Mike Babins’ store was the first legal licensed retail cannabis shop to open in Vancouver. Jason Payne / PNG

This week The Ministry of Finance revealed that it received its first instalment of B.C.’s share from the federal excise tax on legal marijuana sales, a $1.3-million payment for October, covering the days after official legalization Oct. 17.

And ministry staff said the province now expects its excise-tax take will add up to $68 million over the first three years of legalized recreational cannabis sales, which is considerably less than B.C.’s pre-legalization estimate that its share of excise-tax revenue could total $200 million over that period.

The federal government set a special excise-tax rate of $1 per gram for legal cannabis priced at $10 or less and 10 per cent on sales over $10 a gram, with revenue to be split 75 per cent to the provinces and 25 per cent to stay with the feds.

That first look at excise-tax revenue, however, appears “pathetic,” said cannabis executive Dan Sutton, “because we aren’t selling as much cannabis as we could be.”

“Why? Because we don’t have enough localized supply, we don’t have enough distribution points and just generally are not fostering the industry in the way government could or should be doing,” said an impatient Sutton, CEO of the B.C.-based licensed producer Tantalus Labs.

Sutton said taxes will always be a disincentive for cannabis consumers to buy from the legal market, but “I think we need to generate tax revenue and the taxes seem appropriately priced at this time.”

However, B.C.’s October excise-tax payment was generated from just online sales and the single bricks-and-mortar provincial B.C. Cannabis Store that the province was able to get opened for the legalization date.

Since then, the province has issued licences to just 14 private cannabis retail locations (including Evergreen), according to the Liquor and Cannabis Licensing Branch website. Another 316 of 466 retail applications have been forwarded to municipalities or First Nations for their consideration.

In an emailed statement, Finance Minister Carole James said the province didn’t expect cannabis would generate substantial revenues for the province considering the costs also associated with setting up the new regulatory regime.

And B.C. municipalities are still waiting for word on how much the province is willing to pass on to them to help with new costs they’re already absorbing related to regulating legal pot, said Arjun Singh, president of the Union of B.C. Municipalities.

“We were sort of hoping for a provincial budget announcement on this,” said Singh, who is also a longtime Kamloops city councillor, “but obviously that didn’t happen.”

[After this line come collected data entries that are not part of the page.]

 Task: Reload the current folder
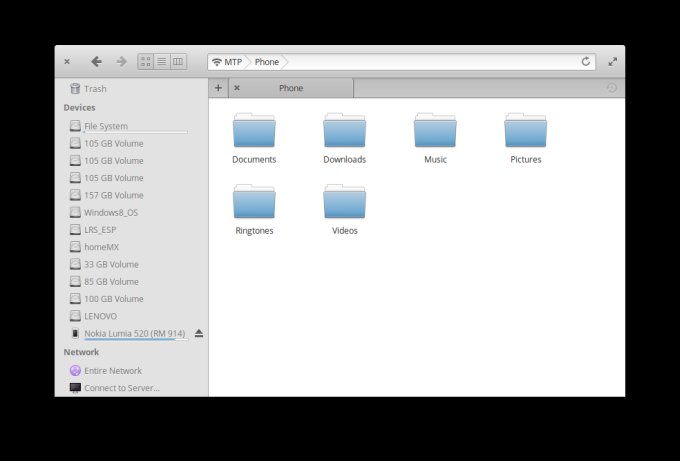coord(586,62)
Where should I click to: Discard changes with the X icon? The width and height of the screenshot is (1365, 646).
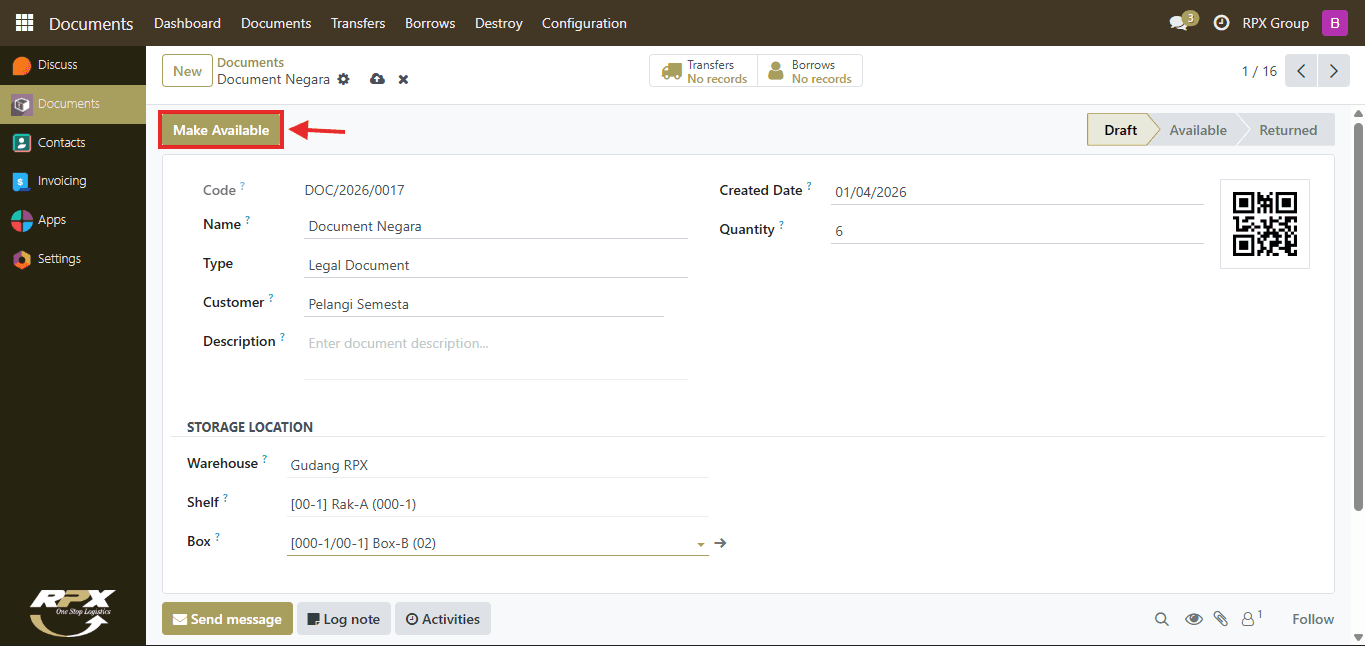(x=403, y=79)
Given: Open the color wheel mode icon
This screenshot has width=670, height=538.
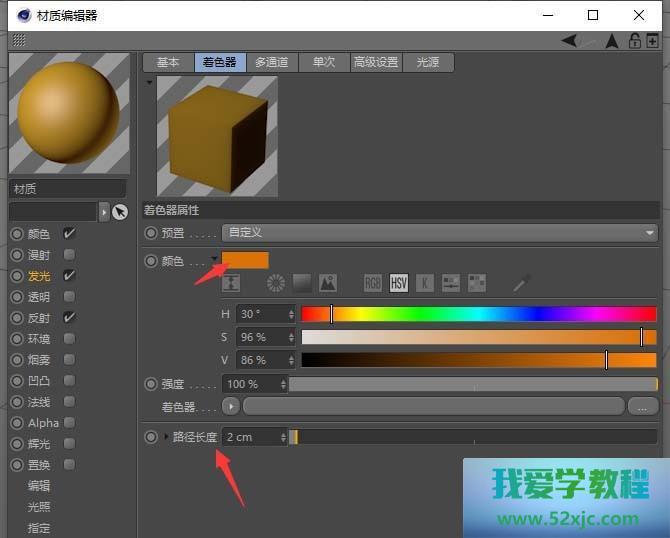Looking at the screenshot, I should pos(276,283).
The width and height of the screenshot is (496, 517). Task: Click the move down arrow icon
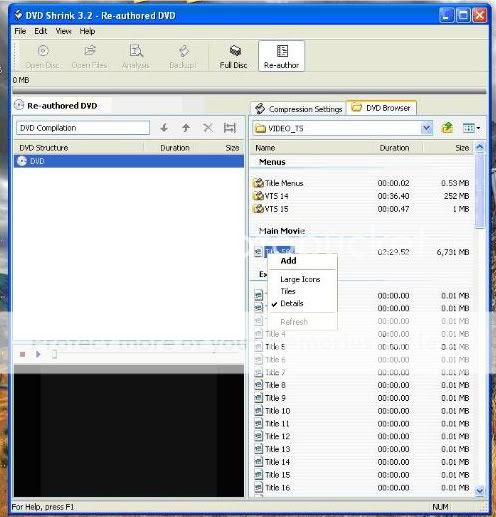[164, 128]
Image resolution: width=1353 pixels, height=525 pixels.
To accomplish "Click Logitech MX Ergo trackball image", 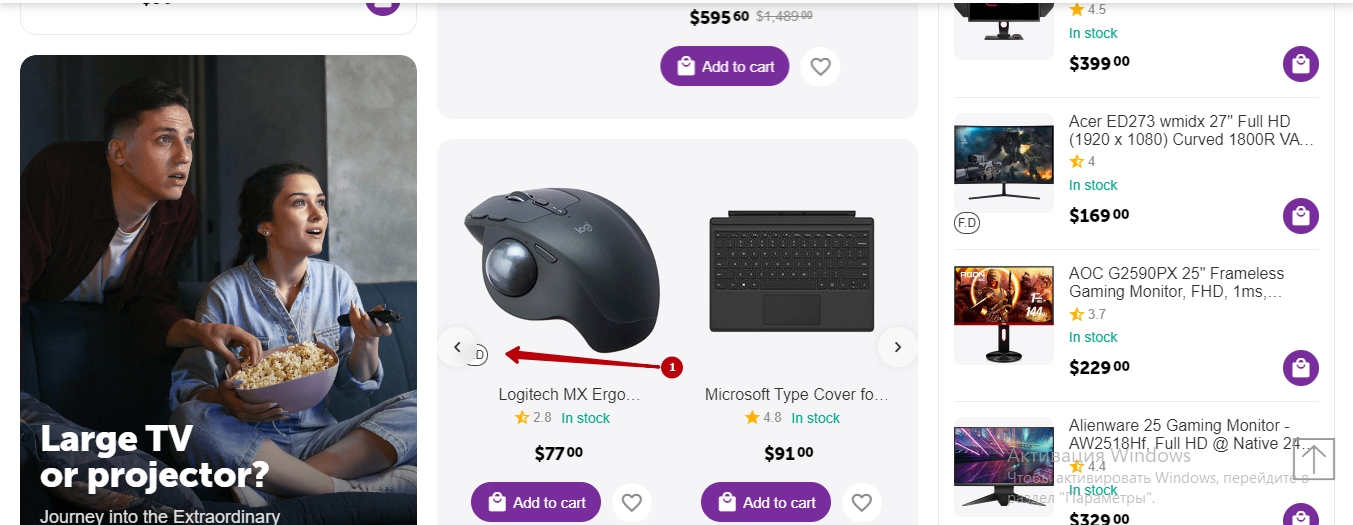I will pos(562,268).
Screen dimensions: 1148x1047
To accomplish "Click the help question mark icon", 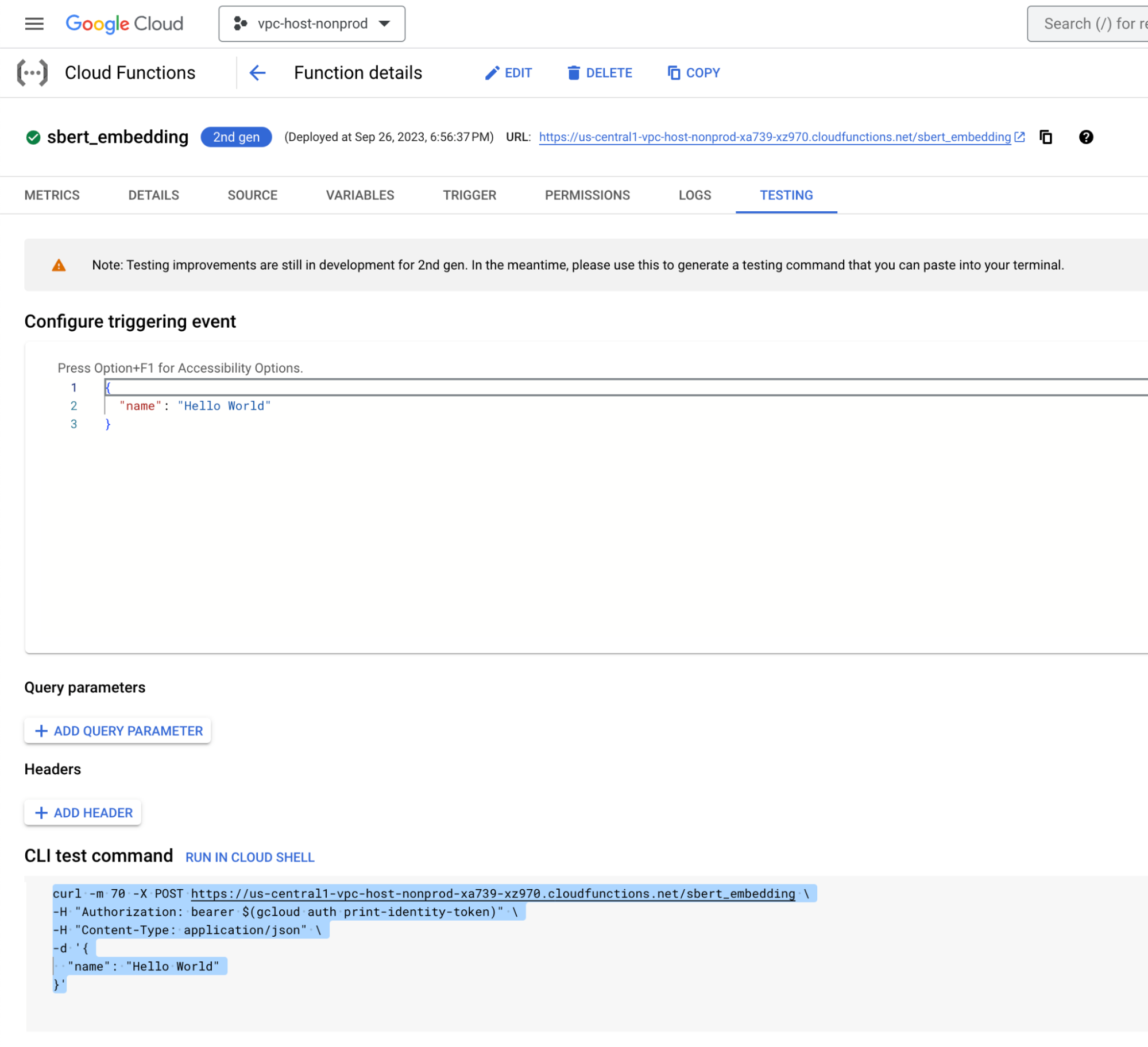I will 1088,137.
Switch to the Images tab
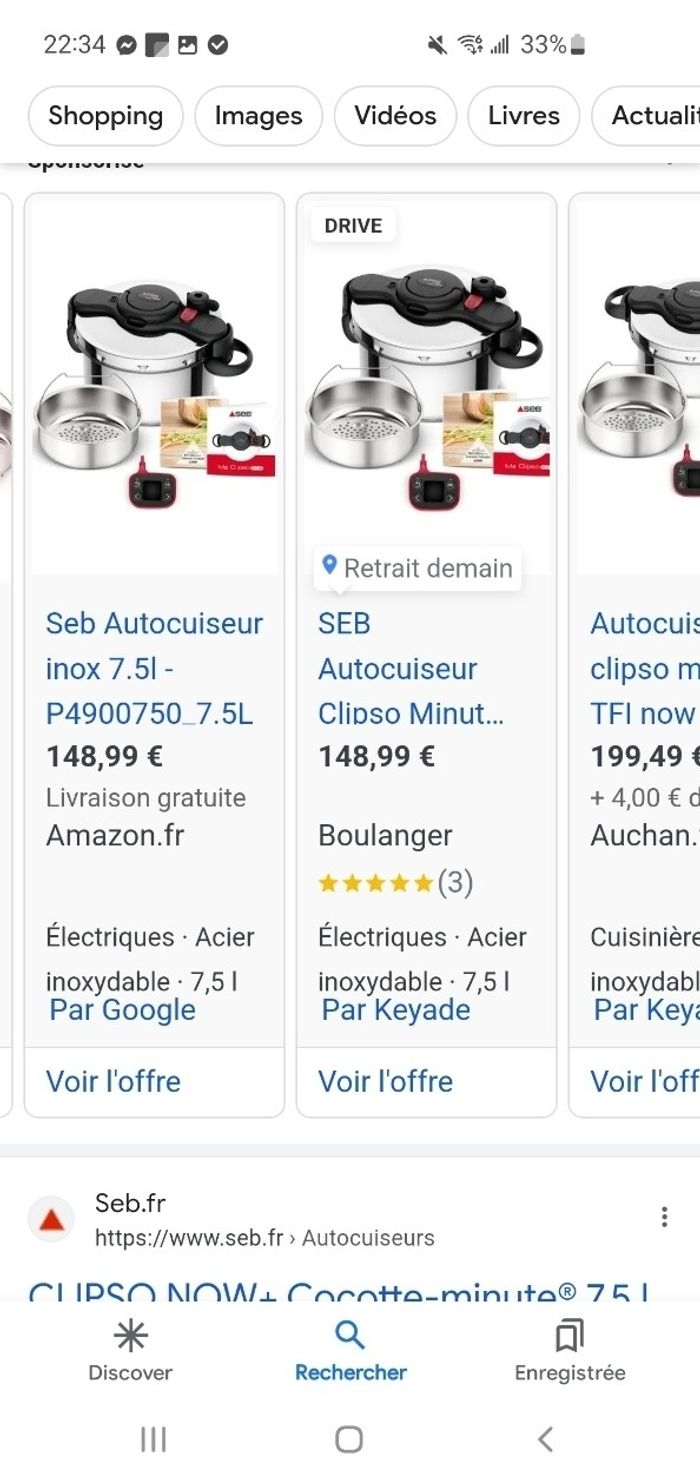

The Union of B.C. Municipalities, at its convention last fall, put a proposal to the province that it pass on 40 per cent of B.C.’s excise revenue to municipalities to help them cover costs related to new zoning, planning work and policing associated with licensing that municipalities can’t tax for.

Singh said the province has been receptive, but has asked municipalities to forward more information about those costs, which they’re working on doing.

“As soon as we have at least some certainty about what money could flow back, whatever that big pot is, whatever proportion that would be, that would be good,” Singh said.